Status: Enjoy reading

The Second Step: Sophomore Year

A Bittersweet Victory

We just came back from Winter Break two days ago. It has went mostly smoothly, but I am smack in the middle of the stress again. Surprisingly not from any of my classes. It is because of what my math teacher told me. She said that I should take the SAT this year as a sophomore in order to avoid having to study and take it as a junior. She also said that I should get around a perfect score if I want to go to my top colleges. So this brings another huge load of stress into my life. Time to start studying. But still I'm maintaining that this challenge is surmountable.

Despite academic worries, recently basketball has enveloped most of my focus. Over break I played a ton of ball and did fairly well. My coach introduced the possibility of bumping me down to JV, but I think he was just trying to scare me and the other players refused to let me go down. So that went away. But it inspired me to play my heart out and that really payed off over break. I'm still falling short of my expectations, but I am making progress.

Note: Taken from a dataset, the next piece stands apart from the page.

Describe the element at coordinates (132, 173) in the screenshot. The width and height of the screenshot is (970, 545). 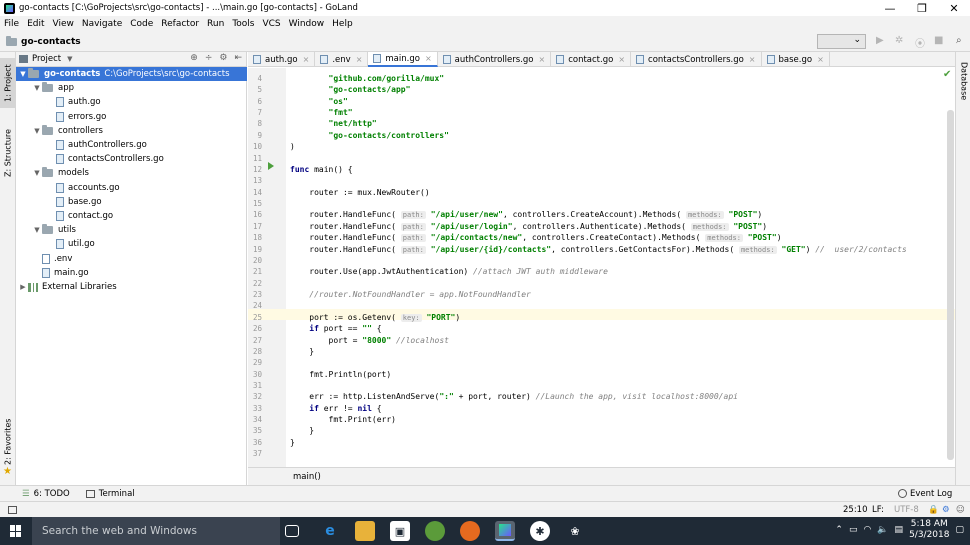
I see `tree-item: ▼ models` at that location.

Today we just played our league opener. The Varsity at our school hasn't won a league game in two years so it was bleak as we faced an extremely good team in years past. But the entire team played their asses off and we pulled off a huge win. The streak is broken. However I am ashamed with the way I have played. I have been so quiet in the games. This is mainly due to my lack of game time, but still I wish I could do more for the team. Oh and coach also spoke to two juniors about bumping them down so I now realize that he is implementing a scare tactic to make players work harder. But the main thing is that I CAN , I WILL, and I MUST work harder, do better in the games, and show what I'm capable of.